Stored items:
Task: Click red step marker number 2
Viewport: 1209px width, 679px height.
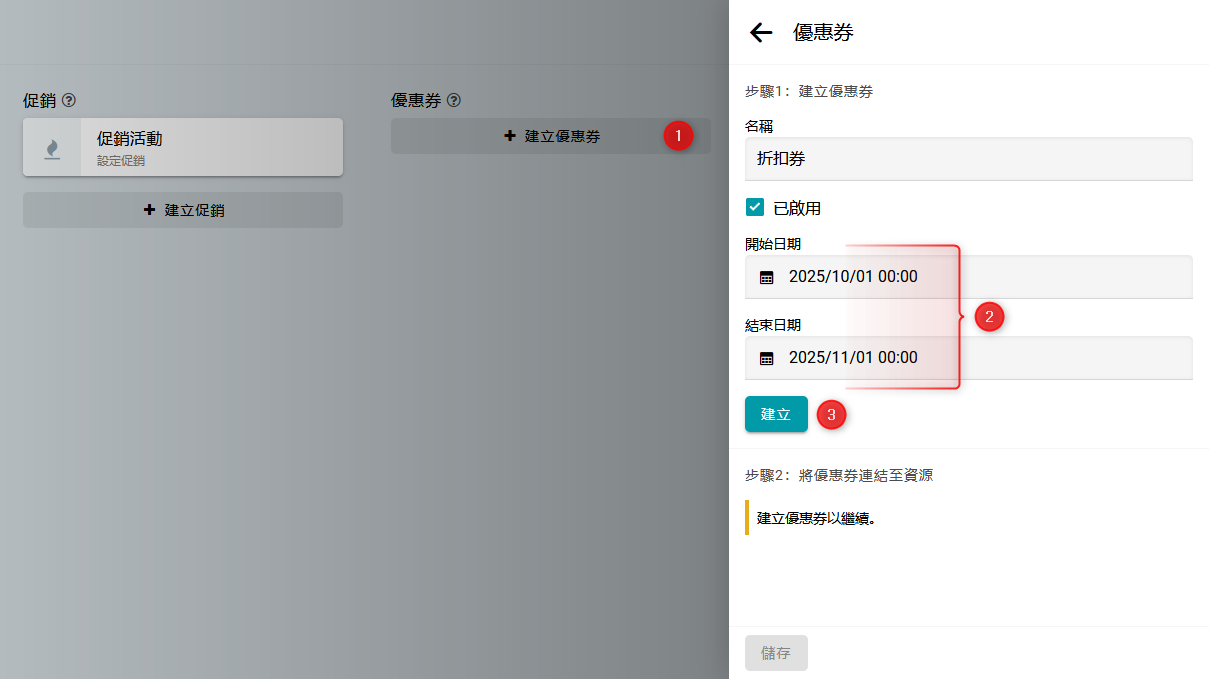Action: tap(989, 318)
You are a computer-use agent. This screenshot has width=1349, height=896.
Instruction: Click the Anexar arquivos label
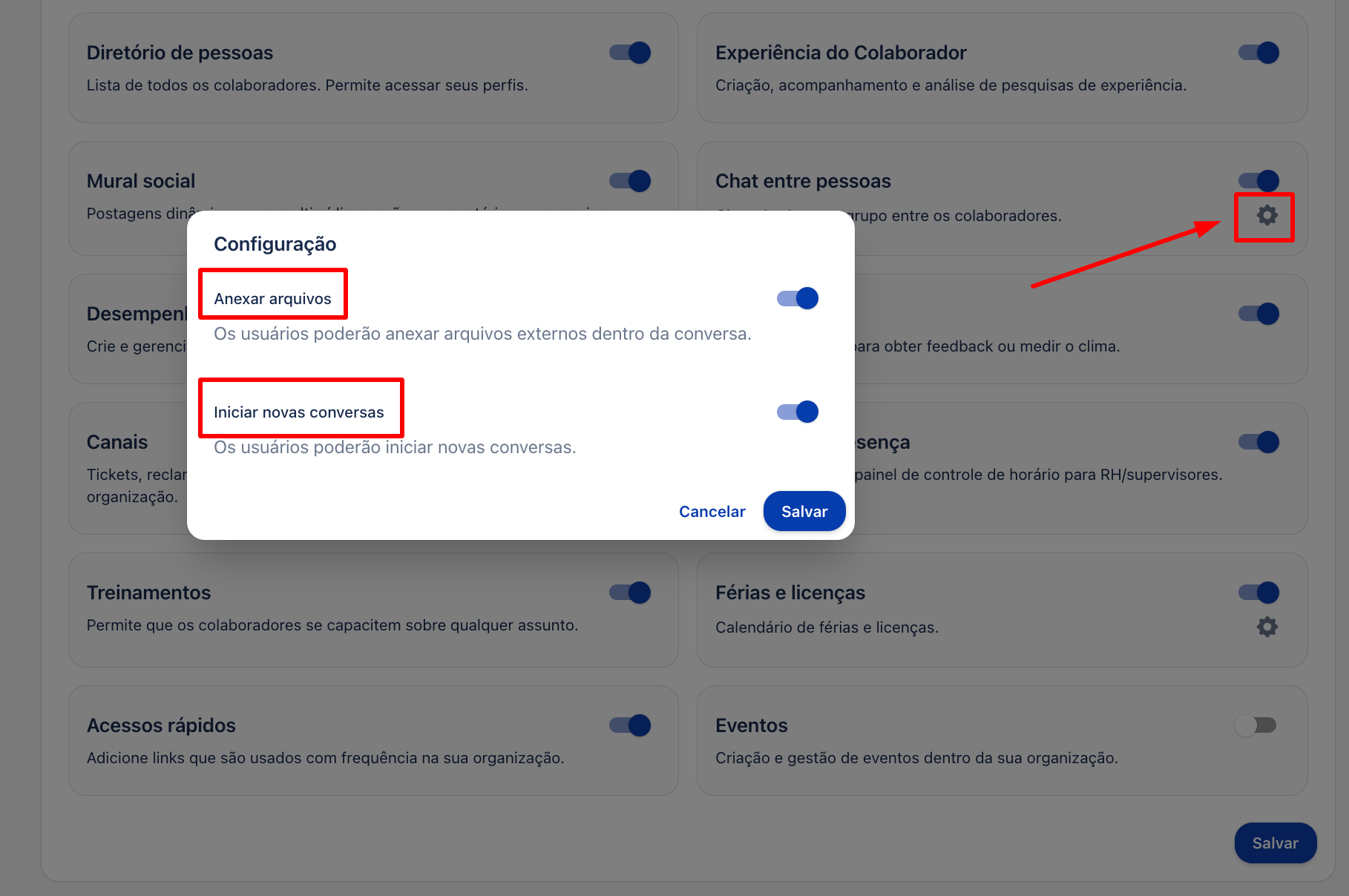click(272, 298)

Task details: Output the line that contains "Viewport: 1209px width, 679px height." and every line after it to the end of the records, word for word, leaving out the pictures.

The answer:
Viewport: 1209px width, 679px height.
Action: tap(989, 318)
You are a computer-use agent. This screenshot has width=1349, height=896.
Instruction: Click the Anexar arquivos label
click(272, 298)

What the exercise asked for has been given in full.